Step 1: Understanding the Question:
The management of a neonate born to an HIV-positive mother depends on the mother's viral load at delivery. A high viral load (>1000 copies/mL) places the infant at "high risk" for vertical transmission.
Step 2: Detailed Explanation:
Risk Stratification: Standard guidelines (like NACO or WHO) categorize neonates. If the mother has a viral load < 1000 copies/mL, the infant is "low risk." If the viral load is $\geq$ 1000 copies/mL (as in this case with 1200), the infant is "high risk."
Low-Risk Prophylaxis: Typically involves single-drug prophylaxis (Nevirapine) for 6 weeks.
High-Risk Prophylaxis: Because the risk of intrapartum and postpartum transmission is elevated, dual-drug therapy is indicated. The recommended regimen is Nevirapine (NVP) plus Zidovudine (AZT).
Duration: In high-risk scenarios, the duration of prophylaxis is extended. Current guidelines often recommend dual therapy for 12 weeks to provide maximum protection during the early breastfeeding period.

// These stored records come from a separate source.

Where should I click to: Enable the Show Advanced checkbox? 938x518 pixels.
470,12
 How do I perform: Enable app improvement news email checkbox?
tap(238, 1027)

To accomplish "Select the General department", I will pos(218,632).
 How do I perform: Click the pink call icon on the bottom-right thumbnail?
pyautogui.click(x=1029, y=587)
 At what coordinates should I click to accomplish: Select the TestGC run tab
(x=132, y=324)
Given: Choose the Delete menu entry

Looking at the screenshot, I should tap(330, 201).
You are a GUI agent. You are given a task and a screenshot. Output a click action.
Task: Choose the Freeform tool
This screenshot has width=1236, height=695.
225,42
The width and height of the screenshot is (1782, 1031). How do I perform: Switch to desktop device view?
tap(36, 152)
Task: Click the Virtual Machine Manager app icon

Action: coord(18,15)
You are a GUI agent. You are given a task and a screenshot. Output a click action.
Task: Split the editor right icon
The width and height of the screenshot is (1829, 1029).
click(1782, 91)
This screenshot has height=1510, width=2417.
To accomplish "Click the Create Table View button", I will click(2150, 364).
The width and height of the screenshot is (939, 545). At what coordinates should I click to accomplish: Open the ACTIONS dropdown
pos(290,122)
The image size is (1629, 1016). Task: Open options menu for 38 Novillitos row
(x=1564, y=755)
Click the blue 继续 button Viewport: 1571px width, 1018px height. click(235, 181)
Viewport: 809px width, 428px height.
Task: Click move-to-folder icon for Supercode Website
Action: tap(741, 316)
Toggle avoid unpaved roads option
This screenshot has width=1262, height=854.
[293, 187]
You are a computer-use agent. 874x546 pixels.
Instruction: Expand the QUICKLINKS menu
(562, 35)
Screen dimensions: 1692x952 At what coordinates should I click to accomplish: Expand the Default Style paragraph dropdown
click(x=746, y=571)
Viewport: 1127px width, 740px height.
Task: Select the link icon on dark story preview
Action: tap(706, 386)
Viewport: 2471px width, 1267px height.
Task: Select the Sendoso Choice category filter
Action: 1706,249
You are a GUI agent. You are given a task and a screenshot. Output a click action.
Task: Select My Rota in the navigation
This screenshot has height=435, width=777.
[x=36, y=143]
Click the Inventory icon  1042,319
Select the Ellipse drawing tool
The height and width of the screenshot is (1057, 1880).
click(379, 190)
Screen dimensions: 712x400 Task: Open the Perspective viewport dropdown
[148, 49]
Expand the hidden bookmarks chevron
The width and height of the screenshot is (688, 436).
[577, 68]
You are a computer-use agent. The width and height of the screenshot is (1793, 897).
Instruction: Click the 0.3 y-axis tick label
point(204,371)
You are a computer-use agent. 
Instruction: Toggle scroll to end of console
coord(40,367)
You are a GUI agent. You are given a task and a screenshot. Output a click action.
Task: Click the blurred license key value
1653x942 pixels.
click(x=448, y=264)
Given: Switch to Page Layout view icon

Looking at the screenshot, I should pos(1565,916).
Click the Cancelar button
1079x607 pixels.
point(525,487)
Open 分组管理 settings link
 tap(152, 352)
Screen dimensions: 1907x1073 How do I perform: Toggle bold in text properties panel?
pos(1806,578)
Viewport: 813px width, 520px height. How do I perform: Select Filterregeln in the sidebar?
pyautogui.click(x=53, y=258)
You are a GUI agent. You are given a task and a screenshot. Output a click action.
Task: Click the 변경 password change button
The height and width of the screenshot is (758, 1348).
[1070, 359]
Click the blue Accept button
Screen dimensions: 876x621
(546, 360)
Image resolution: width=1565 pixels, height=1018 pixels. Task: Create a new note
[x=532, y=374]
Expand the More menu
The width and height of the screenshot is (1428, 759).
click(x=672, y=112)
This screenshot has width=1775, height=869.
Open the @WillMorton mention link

Feeding Choice: Exclusive breastfeeding is strongly recommended for the first 6 months, as the benefits for the infant's overall health outweigh the risk of transmission when appropriate ARV prophylaxis is used. Mixed feeding (breast milk + other liquids) should be strictly avoided.
Step 3: Final Answer:
For a high-risk neonate (maternal VL > 1000), dual prophylaxis with Nevirapine + Zidovudine for 12 weeks is recommended.